Task prompt – Reproduce only this range: the line holding "Task: Enable the Rotate 3D tool" through the last line of the data below, both included, exactly, with no pictures.

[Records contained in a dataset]
# # # #

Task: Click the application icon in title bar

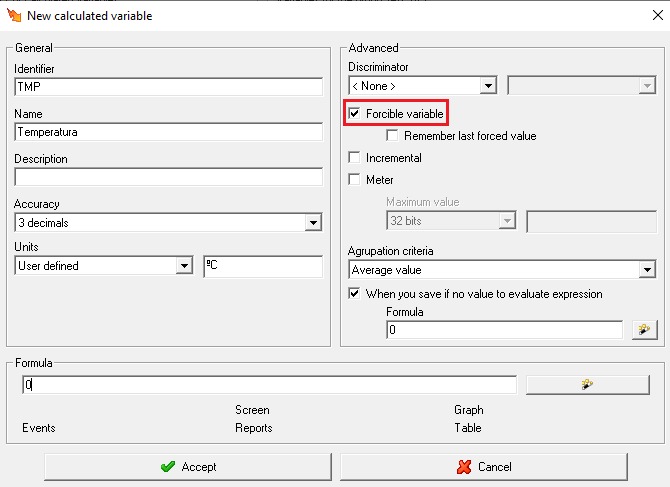Action: coord(12,15)
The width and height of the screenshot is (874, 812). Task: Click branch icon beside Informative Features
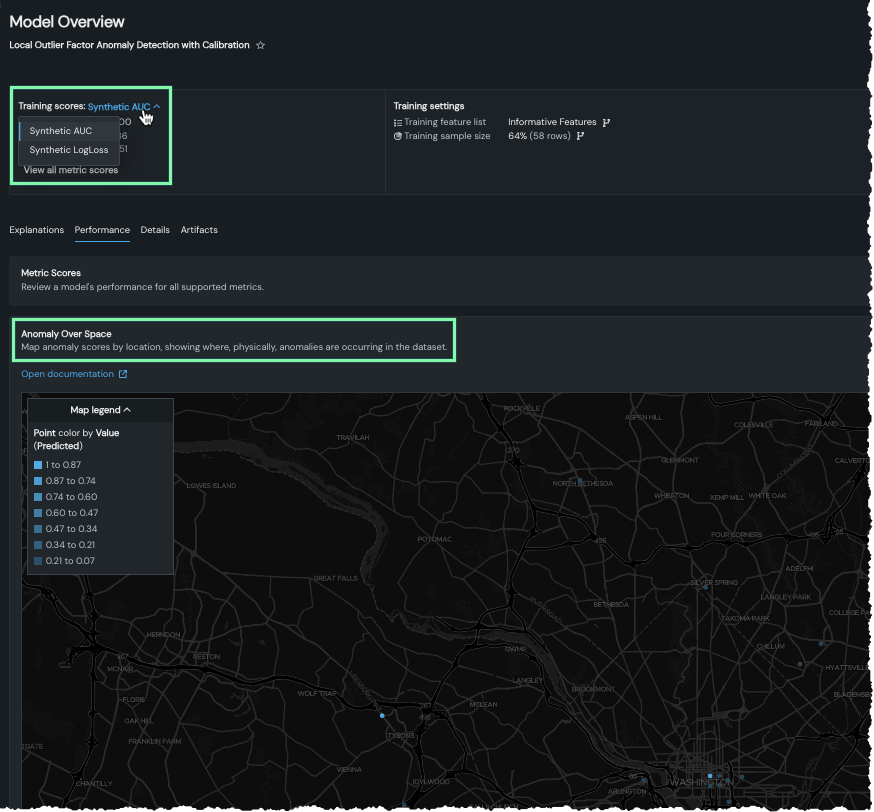coord(606,122)
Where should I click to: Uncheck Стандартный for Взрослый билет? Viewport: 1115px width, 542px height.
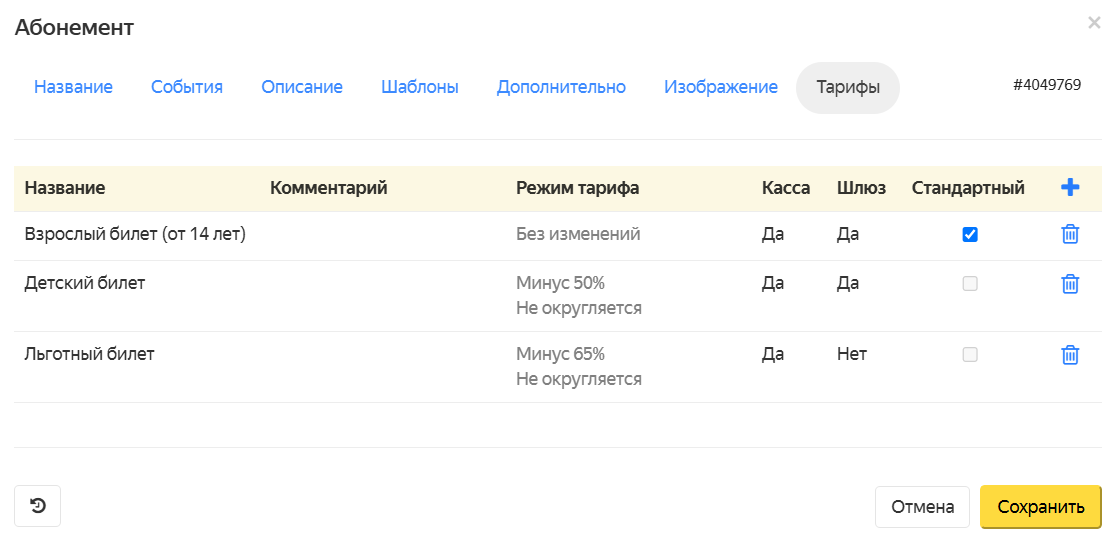coord(969,235)
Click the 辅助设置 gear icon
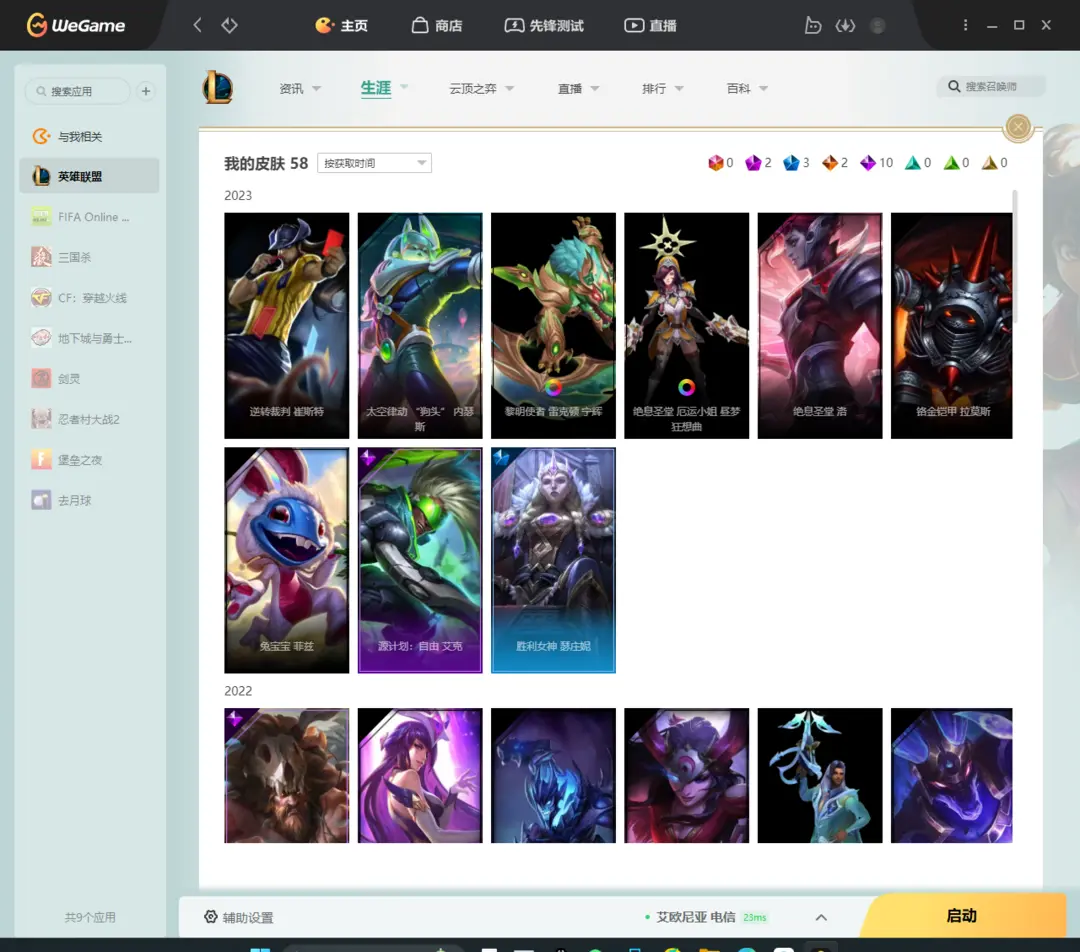The height and width of the screenshot is (952, 1080). (211, 917)
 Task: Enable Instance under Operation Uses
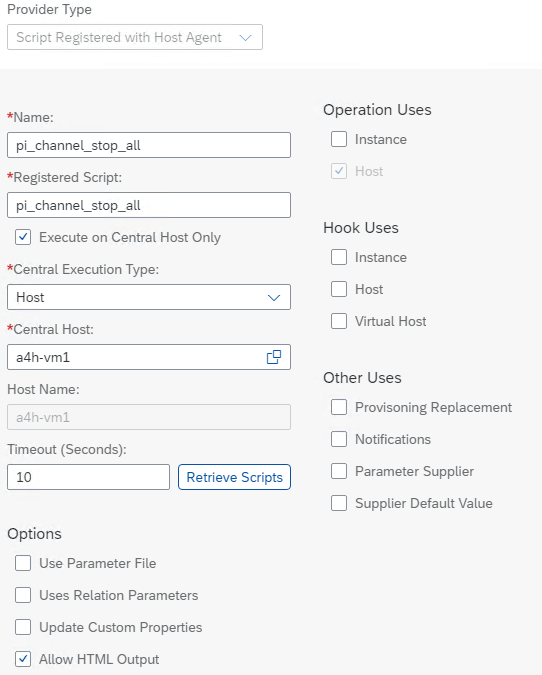click(339, 139)
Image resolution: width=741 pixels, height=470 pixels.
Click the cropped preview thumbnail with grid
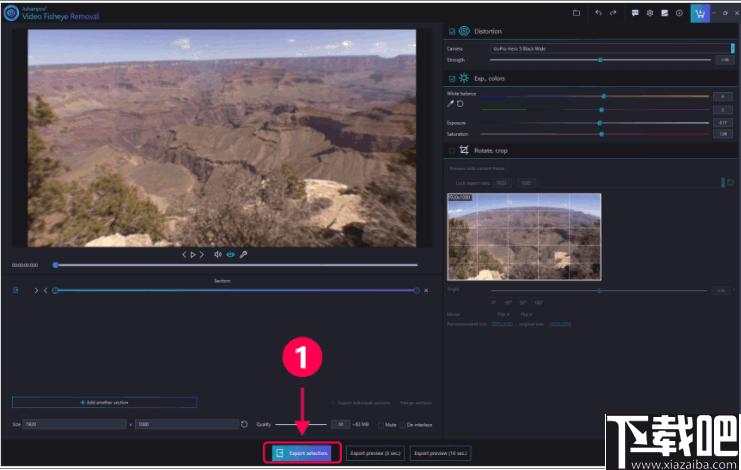(524, 237)
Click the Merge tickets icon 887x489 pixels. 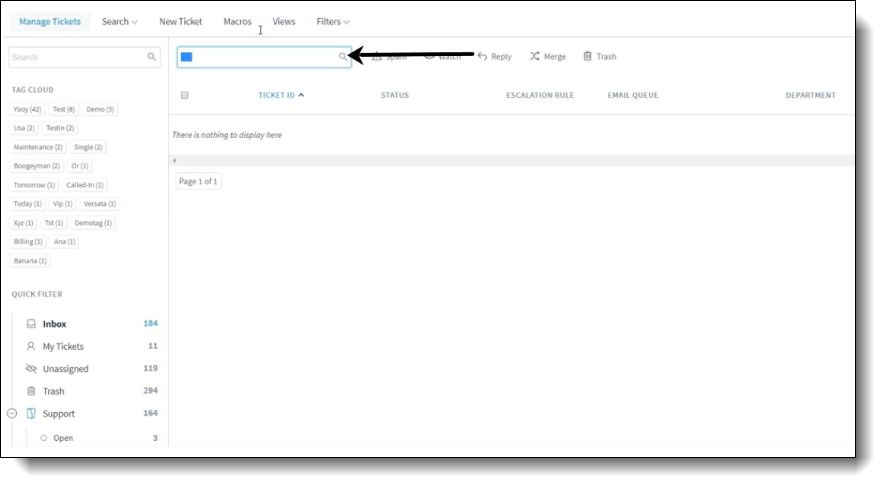(535, 57)
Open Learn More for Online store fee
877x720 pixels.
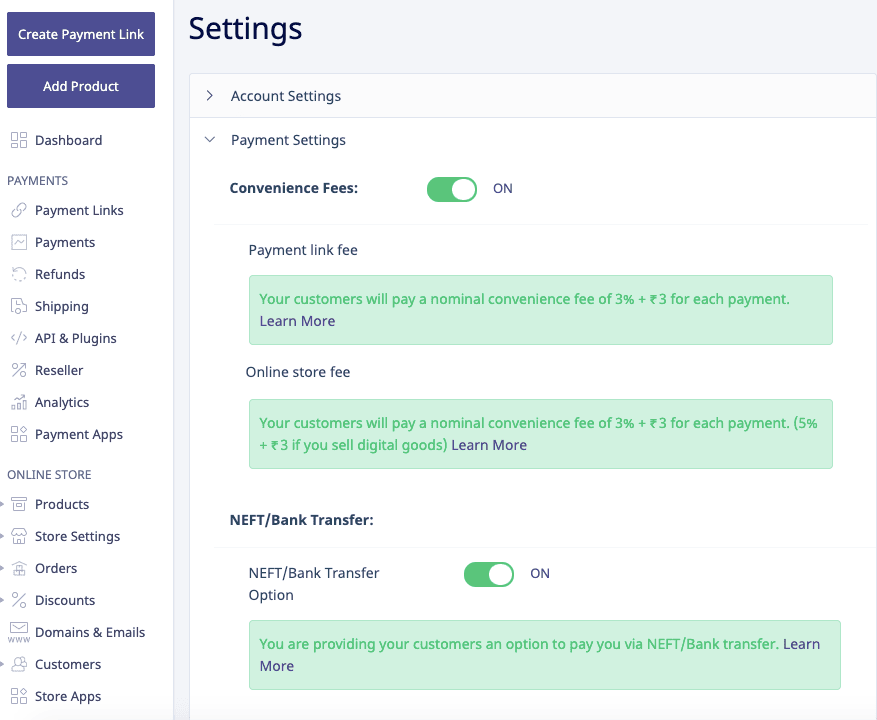pyautogui.click(x=489, y=445)
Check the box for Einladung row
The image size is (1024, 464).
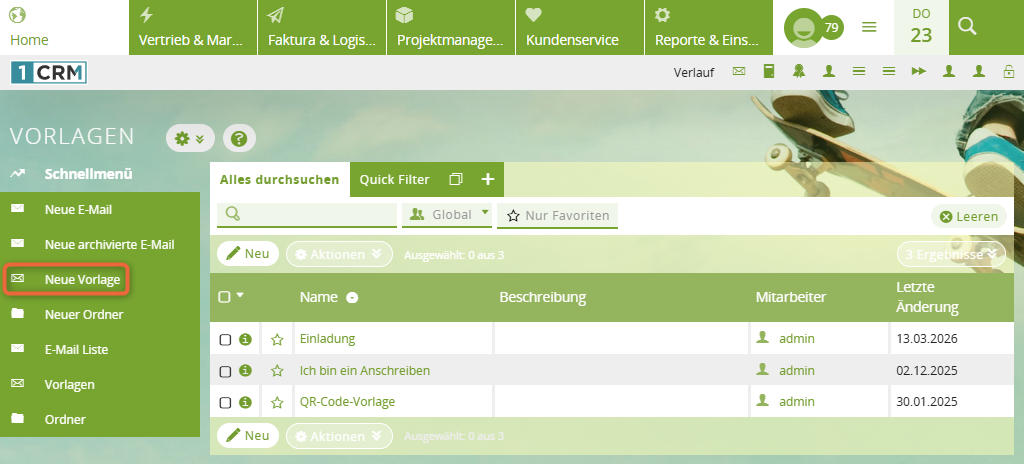[x=225, y=340]
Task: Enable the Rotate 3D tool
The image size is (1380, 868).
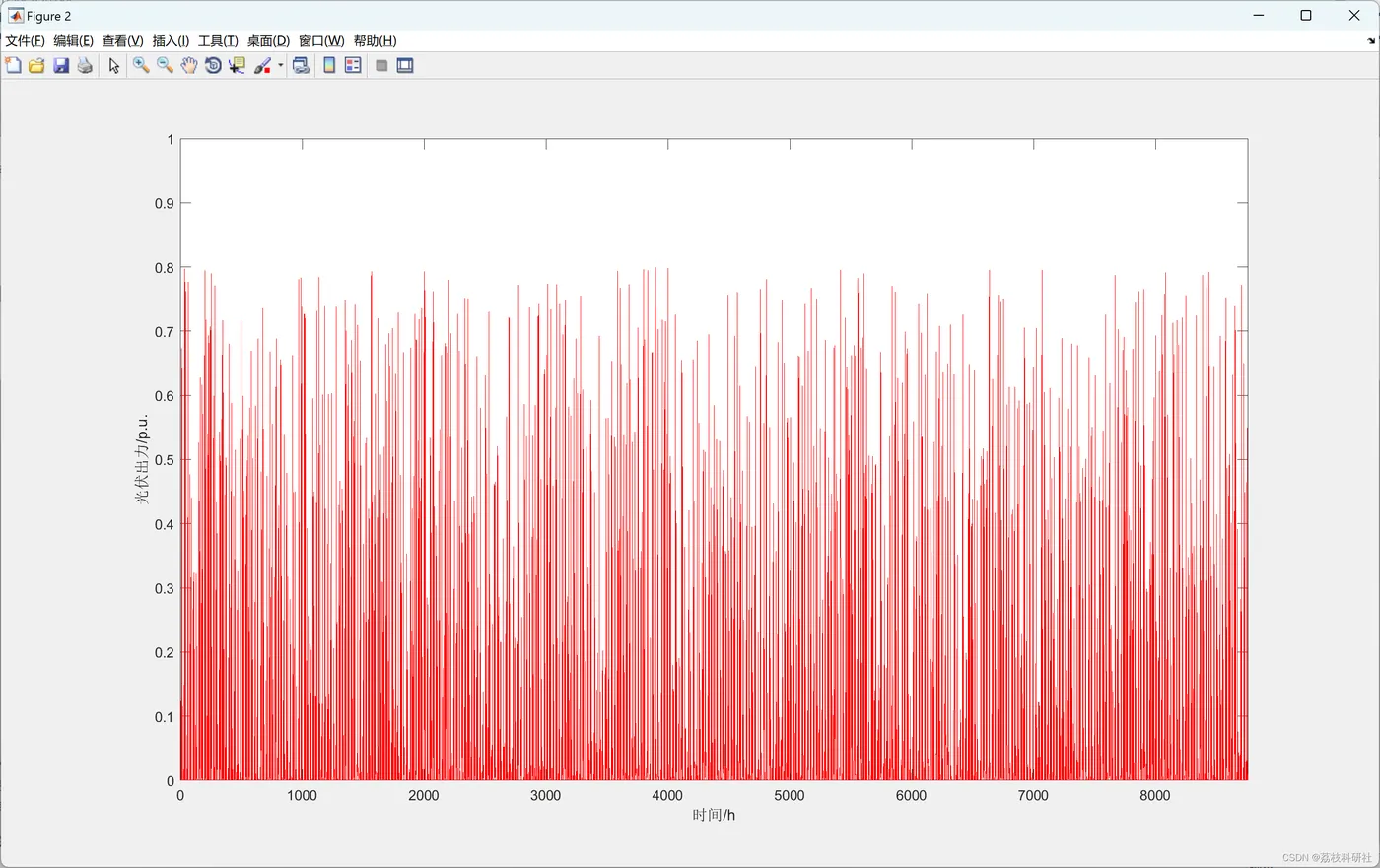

# # # #

Written response –
Task: Enable the Rotate 3D tool
The image size is (1380, 868).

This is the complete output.